CA-IeDEA researchers have been leading IeDEA’s work examining the adoption and implementation of evidence-based policies across diverse real-world service delivery settings. Aimed at understanding whether proven interventions are reaching the populations that need them, these implementation science efforts have included:
- Examining national adoption of World Health Organization (WHO) recommendations on HIV treatment eligibility and antiretroviral regimens, including the incorporation of these recommendations in national guidelines and their introduction at clinic levels. Past research has focused on the rollout of WHO’s recommendations for universal treatment of all people living with HIV, known as “Treat All”, as well as recommendations related to same-day and rapid initiation of HIV treatment, and the roll-out of dolutegravir-based regimens for first-line ART.
- Exploring patient outcomes associated with HIV treatment eligibility expansions and guideline changes. This work has examined the timeliness of treatment initiation after the adoption of Treat All, as well as longer-term care outcomes, including retention in care and viral suppression among those initiating treatment in the era of universal treatment. Our work has also examined persistent sex- and age-based disparities in uptake of dolutegravir-based regimens after WHO’s initial safety signal on use of dolutegravir during pregnancy.

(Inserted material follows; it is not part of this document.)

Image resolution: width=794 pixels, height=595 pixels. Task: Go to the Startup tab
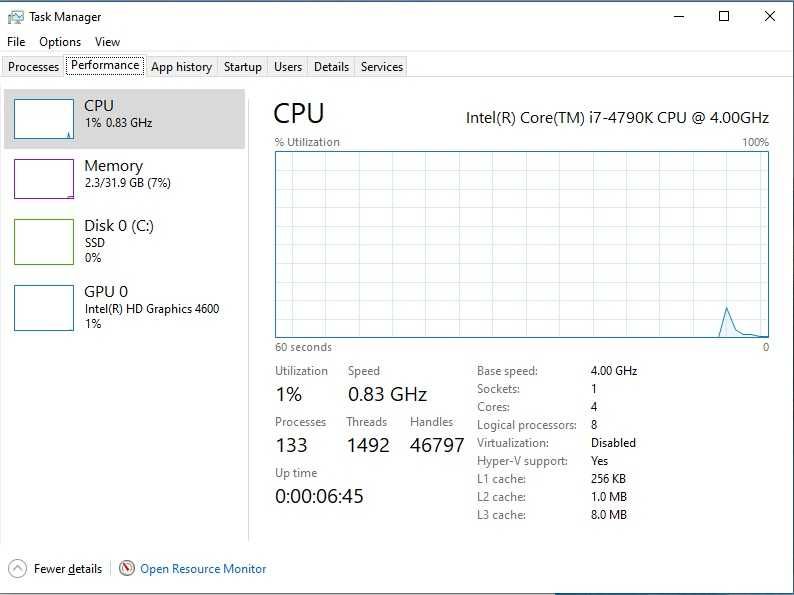[x=243, y=67]
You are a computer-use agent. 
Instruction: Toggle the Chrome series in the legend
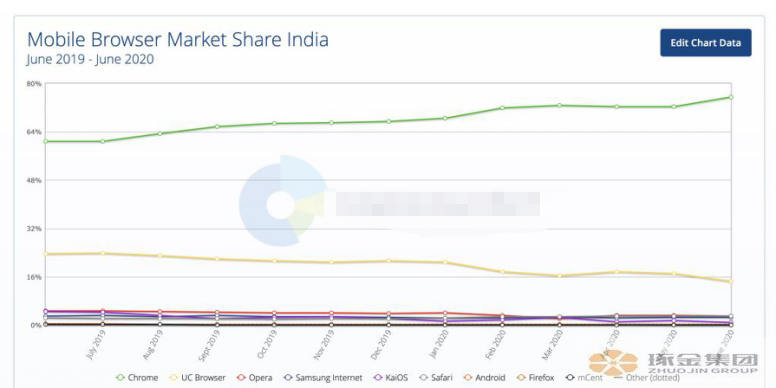137,378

- Using mathematical modeling to estimate the health impacts of Rwanda’s Treat All policy on HIV prevalence and incidence, as well as HIV care outcomes, such as treatment initiation and viral suppression for the population overall, with stratified estimates by sex, age group, HIV acquisition risk, and urbanicity. The policy model has also been used to project HIV epidemic outcomes (HIV prevalence, HIV incidence, number of people living with HIV, new HIV infections, deaths) and care continuum outcomes (percent diagnosed, percent on ART among those diagnosed, percent virally suppressed among those on ART) under various scenarios of reduced funding for the HIV response.